→ **Directions for this task**:
What is needed is the whole of the data, set down exactly.

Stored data
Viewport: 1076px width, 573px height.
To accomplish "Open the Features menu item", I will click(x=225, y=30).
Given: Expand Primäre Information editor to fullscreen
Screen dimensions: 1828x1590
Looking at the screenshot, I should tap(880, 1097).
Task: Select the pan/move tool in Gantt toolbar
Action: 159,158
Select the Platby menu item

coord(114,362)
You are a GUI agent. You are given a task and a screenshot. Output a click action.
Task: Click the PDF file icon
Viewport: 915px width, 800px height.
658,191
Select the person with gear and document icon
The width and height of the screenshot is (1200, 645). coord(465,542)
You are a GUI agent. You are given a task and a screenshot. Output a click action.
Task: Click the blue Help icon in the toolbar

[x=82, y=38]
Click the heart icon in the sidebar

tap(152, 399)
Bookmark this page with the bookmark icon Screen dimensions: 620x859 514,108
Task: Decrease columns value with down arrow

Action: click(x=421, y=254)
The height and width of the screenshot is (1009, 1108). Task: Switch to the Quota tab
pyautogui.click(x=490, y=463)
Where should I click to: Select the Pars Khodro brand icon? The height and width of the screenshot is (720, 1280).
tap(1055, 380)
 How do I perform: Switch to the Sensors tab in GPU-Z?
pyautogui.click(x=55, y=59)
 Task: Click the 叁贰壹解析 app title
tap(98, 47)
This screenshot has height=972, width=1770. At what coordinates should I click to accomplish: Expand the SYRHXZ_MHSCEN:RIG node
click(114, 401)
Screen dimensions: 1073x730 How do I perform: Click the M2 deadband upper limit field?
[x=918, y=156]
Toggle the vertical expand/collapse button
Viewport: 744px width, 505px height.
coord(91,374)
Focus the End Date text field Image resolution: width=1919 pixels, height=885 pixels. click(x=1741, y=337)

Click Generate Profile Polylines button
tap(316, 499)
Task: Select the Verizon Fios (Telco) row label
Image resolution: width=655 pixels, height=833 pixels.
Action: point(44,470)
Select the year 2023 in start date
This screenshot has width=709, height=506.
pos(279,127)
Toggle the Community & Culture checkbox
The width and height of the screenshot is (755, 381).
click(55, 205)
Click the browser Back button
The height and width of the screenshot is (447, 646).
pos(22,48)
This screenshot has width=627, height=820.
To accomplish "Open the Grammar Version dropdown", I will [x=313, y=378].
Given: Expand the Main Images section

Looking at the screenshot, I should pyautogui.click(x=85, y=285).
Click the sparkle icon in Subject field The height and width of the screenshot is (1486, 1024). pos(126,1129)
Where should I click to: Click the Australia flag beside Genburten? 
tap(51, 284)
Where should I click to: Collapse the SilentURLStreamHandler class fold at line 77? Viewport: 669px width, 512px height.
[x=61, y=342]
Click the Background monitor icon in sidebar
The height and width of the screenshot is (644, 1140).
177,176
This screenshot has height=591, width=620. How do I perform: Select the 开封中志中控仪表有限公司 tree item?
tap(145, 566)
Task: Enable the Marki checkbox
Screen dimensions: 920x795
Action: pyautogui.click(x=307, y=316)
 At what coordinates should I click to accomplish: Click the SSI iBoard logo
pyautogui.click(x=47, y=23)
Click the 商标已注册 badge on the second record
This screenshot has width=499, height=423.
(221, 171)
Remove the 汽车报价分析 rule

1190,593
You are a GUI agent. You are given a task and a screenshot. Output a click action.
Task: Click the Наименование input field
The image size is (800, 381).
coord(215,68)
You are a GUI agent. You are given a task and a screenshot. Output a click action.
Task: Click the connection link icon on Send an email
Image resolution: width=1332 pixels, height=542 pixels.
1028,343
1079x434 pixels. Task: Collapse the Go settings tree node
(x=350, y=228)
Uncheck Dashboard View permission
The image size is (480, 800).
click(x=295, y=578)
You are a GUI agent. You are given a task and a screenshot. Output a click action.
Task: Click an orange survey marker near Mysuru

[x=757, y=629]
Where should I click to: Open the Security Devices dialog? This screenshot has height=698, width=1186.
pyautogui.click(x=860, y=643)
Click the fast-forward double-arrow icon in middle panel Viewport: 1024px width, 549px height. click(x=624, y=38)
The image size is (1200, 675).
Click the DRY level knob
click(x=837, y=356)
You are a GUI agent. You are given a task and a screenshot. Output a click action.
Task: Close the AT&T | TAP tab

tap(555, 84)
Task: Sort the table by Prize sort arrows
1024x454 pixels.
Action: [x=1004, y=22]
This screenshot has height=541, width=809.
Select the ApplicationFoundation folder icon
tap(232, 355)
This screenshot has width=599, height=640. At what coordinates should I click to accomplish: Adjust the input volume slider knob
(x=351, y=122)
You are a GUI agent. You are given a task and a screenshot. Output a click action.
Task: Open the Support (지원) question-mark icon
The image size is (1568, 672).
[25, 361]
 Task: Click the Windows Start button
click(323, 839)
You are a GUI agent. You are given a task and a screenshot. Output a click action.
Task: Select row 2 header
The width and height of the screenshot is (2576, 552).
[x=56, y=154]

→ **The completed task**:
Viewport: 1076px width, 573px height.
To accomplish "Open the Features menu item", I will click(x=225, y=30).
Given: Expand Primäre Information editor to fullscreen
Screen dimensions: 1828x1590
Looking at the screenshot, I should tap(880, 1097).
Task: Select the pan/move tool in Gantt toolbar
Action: 159,158
Select the Platby menu item

coord(114,362)
You are a GUI agent. You are given a task and a screenshot. Output a click action.
Task: Click the PDF file icon
Viewport: 915px width, 800px height.
658,191
Select the person with gear and document icon
The width and height of the screenshot is (1200, 645). coord(465,542)
You are a GUI agent. You are given a task and a screenshot. Output a click action.
Task: Click the blue Help icon in the toolbar

[x=82, y=38]
Click the heart icon in the sidebar

tap(152, 399)
Bookmark this page with the bookmark icon Screen dimensions: 620x859 514,108
Task: Decrease columns value with down arrow

Action: click(x=421, y=254)
The height and width of the screenshot is (1009, 1108). Task: Switch to the Quota tab
pyautogui.click(x=490, y=463)
Where should I click to: Select the Pars Khodro brand icon? The height and width of the screenshot is (720, 1280).
tap(1055, 380)
 How do I perform: Switch to the Sensors tab in GPU-Z?
pyautogui.click(x=55, y=59)
 Task: Click the 叁贰壹解析 app title
tap(98, 47)
This screenshot has height=972, width=1770. At what coordinates should I click to accomplish: Expand the SYRHXZ_MHSCEN:RIG node
click(114, 401)
Screen dimensions: 1073x730 How do I perform: Click the M2 deadband upper limit field?
[x=918, y=156]
Toggle the vertical expand/collapse button
Viewport: 744px width, 505px height.
coord(91,374)
Focus the End Date text field Image resolution: width=1919 pixels, height=885 pixels. click(x=1741, y=337)

Click Generate Profile Polylines button
tap(316, 499)
Task: Select the Verizon Fios (Telco) row label
Image resolution: width=655 pixels, height=833 pixels.
Action: point(44,470)
Select the year 2023 in start date
This screenshot has width=709, height=506.
pos(279,127)
Toggle the Community & Culture checkbox
The width and height of the screenshot is (755, 381).
click(55, 205)
Click the browser Back button
The height and width of the screenshot is (447, 646).
pos(22,48)
This screenshot has width=627, height=820.
To accomplish "Open the Grammar Version dropdown", I will [x=313, y=378].
Given: Expand the Main Images section

Looking at the screenshot, I should pyautogui.click(x=85, y=285).
Click the sparkle icon in Subject field The height and width of the screenshot is (1486, 1024). pos(126,1129)
Where should I click to: Click the Australia flag beside Genburten? 
tap(51, 284)
Where should I click to: Collapse the SilentURLStreamHandler class fold at line 77? Viewport: 669px width, 512px height.
[x=61, y=342]
Click the Background monitor icon in sidebar
The height and width of the screenshot is (644, 1140).
177,176
This screenshot has height=591, width=620. How do I perform: Select the 开封中志中控仪表有限公司 tree item?
tap(145, 566)
Task: Enable the Marki checkbox
Screen dimensions: 920x795
Action: pyautogui.click(x=307, y=316)
 At what coordinates should I click to accomplish: Click the SSI iBoard logo
pyautogui.click(x=47, y=23)
Click the 商标已注册 badge on the second record
This screenshot has width=499, height=423.
(221, 171)
Remove the 汽车报价分析 rule

1190,593
You are a GUI agent. You are given a task and a screenshot. Output a click action.
Task: Click the Наименование input field
The image size is (800, 381).
coord(215,68)
You are a GUI agent. You are given a task and a screenshot. Output a click action.
Task: Click the connection link icon on Send an email
Image resolution: width=1332 pixels, height=542 pixels.
1028,343
1079x434 pixels. Task: Collapse the Go settings tree node
(x=350, y=228)
Uncheck Dashboard View permission
The image size is (480, 800).
click(x=295, y=578)
You are a GUI agent. You are given a task and a screenshot. Output a click action.
Task: Click an orange survey marker near Mysuru

[x=757, y=629]
Where should I click to: Open the Security Devices dialog? This screenshot has height=698, width=1186.
pyautogui.click(x=860, y=643)
Click the fast-forward double-arrow icon in middle panel Viewport: 1024px width, 549px height. click(x=624, y=38)
The image size is (1200, 675).
Click the DRY level knob
click(x=837, y=356)
You are a GUI agent. You are given a task and a screenshot. Output a click action.
Task: Close the AT&T | TAP tab

tap(555, 84)
Task: Sort the table by Prize sort arrows
1024x454 pixels.
Action: [x=1004, y=22]
This screenshot has height=541, width=809.
Select the ApplicationFoundation folder icon
tap(232, 355)
This screenshot has width=599, height=640. At what coordinates should I click to accomplish: Adjust the input volume slider knob
(x=351, y=122)
You are a GUI agent. You are given a task and a screenshot. Output a click action.
Task: Open the Support (지원) question-mark icon
The image size is (1568, 672).
[25, 361]
 Task: Click the Windows Start button
click(323, 839)
You are a GUI agent. You are given a task and a screenshot. Output a click action.
Task: Select row 2 header
The width and height of the screenshot is (2576, 552).
[x=56, y=154]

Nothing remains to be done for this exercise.